As with geom_braid_smooth()
,
geom_braid_contour()
can be applied to both regular and
irregular data, but with irregular data more care must be taken with the
smoothing widths and heights:
ggplot(glassSurface,aes(x=concA,y=concB))+
geom_braid_smooth(aes(fill=measure))+
geom_point(colour="black")+
geom_braid_contour(aes(z=measure),breaks=10*(1:9),colour="black",linetype=2)+
scale_x_log10("Drug A")+
scale_y_log10("Drug B")+
scale_fill_distiller("Effect",palette="RdYlBu")+
coord_equal()
ggplot(glassSurface,aes(x=concA,y=concB))+
geom_braid_smooth(aes(fill=measure,width=tilewidth,height=tileheight),space=2)+
geom_braid_contour(aes(z=measure,width=tilewidth,height=tileheight),space=2,
breaks=10*(1:9),colour="black",linetype=2)+
scale_x_log10("Drug A")+
scale_y_log10("Drug B")+
scale_fill_distiller("Effect",palette="RdYlBu")+
coord_equal()
It should also be noted that while we have plotted contours and smoothed surfaces together here, this is only to highlight their connection to the underlying interpolated data. BRAID contours can be plotted all on their own which can be quite effective at comparing the results of different surfaces:
surface$type <- "Synergy"
glassSurface$type <- "Antagonism"
allSurface <- rbind(surface,glassSurface)
allSurface$type <- factor(allSurface$type,c("Synergy","Antagonism"))
ggplot(allSurface,aes(x=concA,y=concB,colour=type))+
geom_point()+
geom_braid_contour(aes(z=measure,width=tilewidth,height=tileheight),
breaks=c(50,90), tight=TRUE)+
scale_x_log10()+
scale_y_log10()+
scale_color_brewer("Surface Type",palette="Set1")+
coord_equal()+
labs(x="Drug A",y="Drug B")
Astute ggplot2
observers will note that at several
points throughout this vignette, we have run standard
ggplot2
geoms such as geom_point()
on
logarithmically transformed data that result in infinite (transformed)

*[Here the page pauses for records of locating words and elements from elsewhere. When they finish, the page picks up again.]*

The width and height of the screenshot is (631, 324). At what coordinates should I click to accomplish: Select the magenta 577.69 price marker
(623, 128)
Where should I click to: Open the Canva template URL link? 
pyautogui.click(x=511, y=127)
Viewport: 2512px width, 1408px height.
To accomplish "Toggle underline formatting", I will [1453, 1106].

values. Ordinarily, this would produce a warning: and in reality, it
produces a warning here as well. We have suppressed warnings for this
vignette, because while the braid
,
braid_glass
, and braid_smooth
geoms all
explicitly handle such infinite transformed values, we have been unable
to find a way to suppress these built in warnings. The warnings result,
not when a stat is running, but before its functions are
handled, and as such are, for the time being, unavoidable. When running
a BRAID plotting function yourself, you will encounter these warnings as
well:
# With warnings enabled...
ggplot(surface,aes(x=concA,y=concB))+
geom_braid(aes(fill=measure))+
scale_x_log10()+
scale_y_log10()+
scale_fill_distiller(palette="RdYlBu")+
coord_equal()+
labs(x="Drug A",y="Drug B",fill="Effect")

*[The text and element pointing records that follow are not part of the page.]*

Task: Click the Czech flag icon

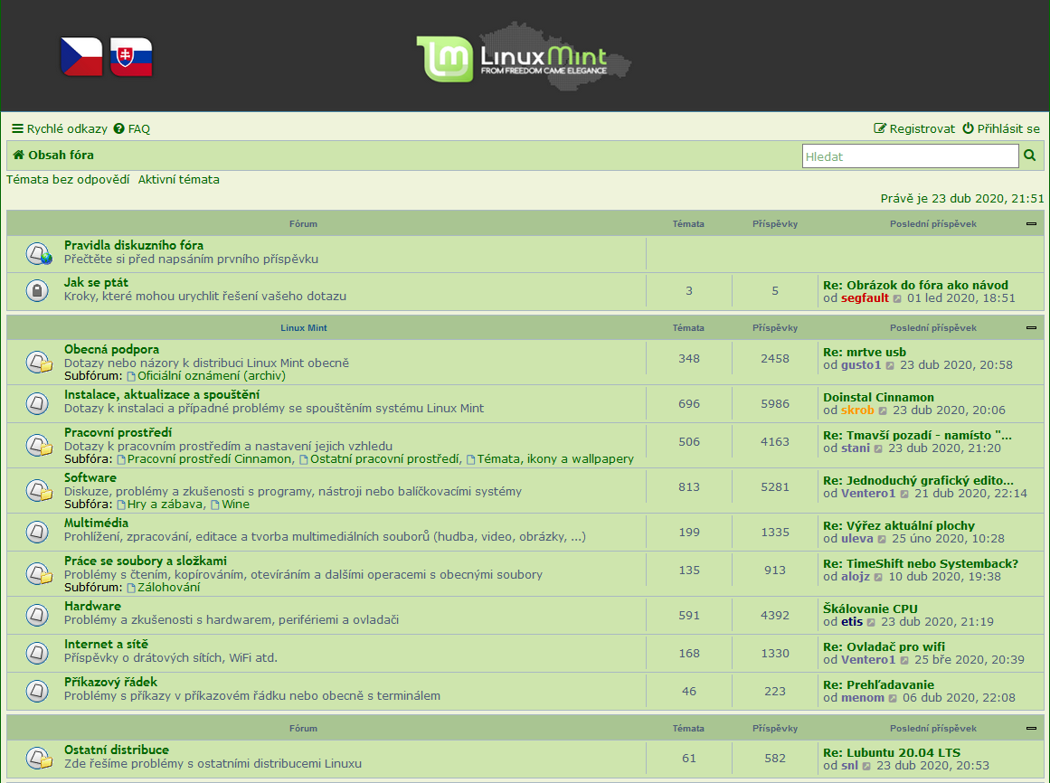Action: click(x=81, y=56)
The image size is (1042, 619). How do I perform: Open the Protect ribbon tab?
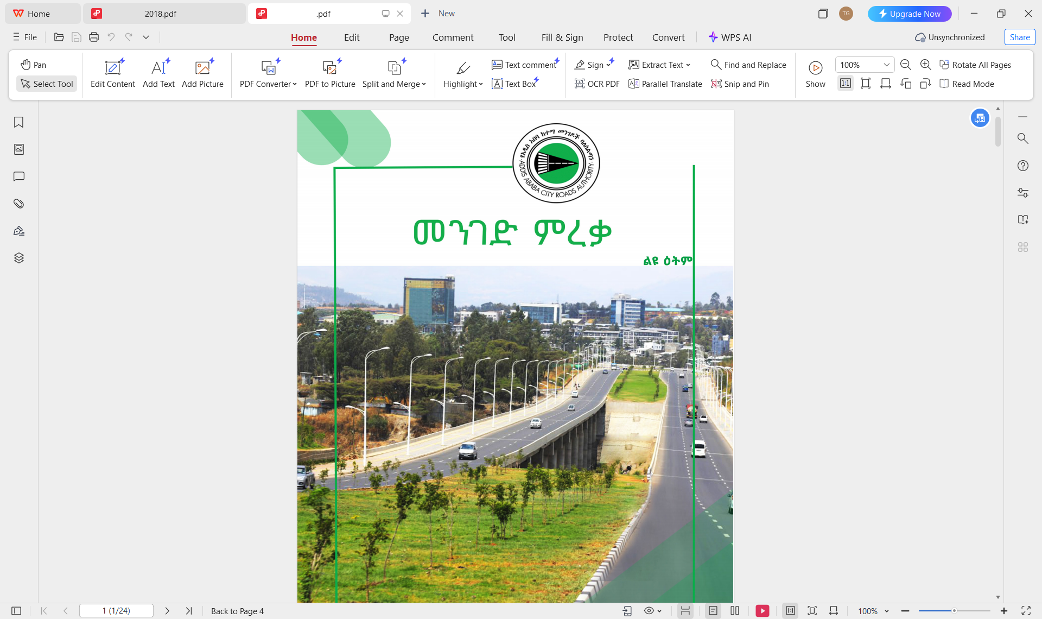tap(618, 37)
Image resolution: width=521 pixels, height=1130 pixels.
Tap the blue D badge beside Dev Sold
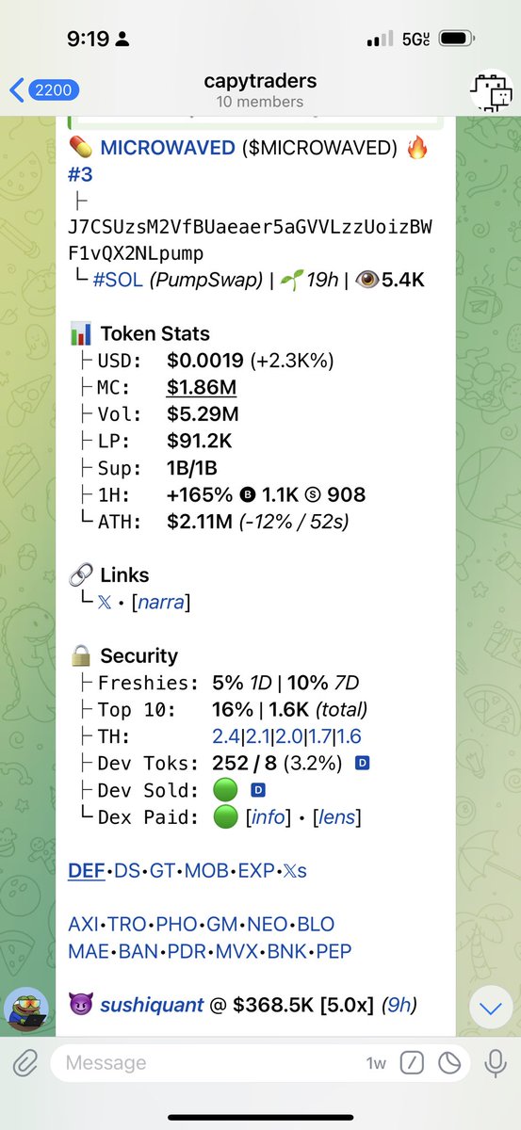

#> Warning in scale_x_log10(): log-10 transformation introduced infinite values.
#> Warning in scale_y_log10(): log-10 transformation introduced infinite values.
While we feel that it is an unfortunate reality, we hope that this is a small enough inconvenience that the overall versatility and expressiveness of the BRAID plotting function outweighs it.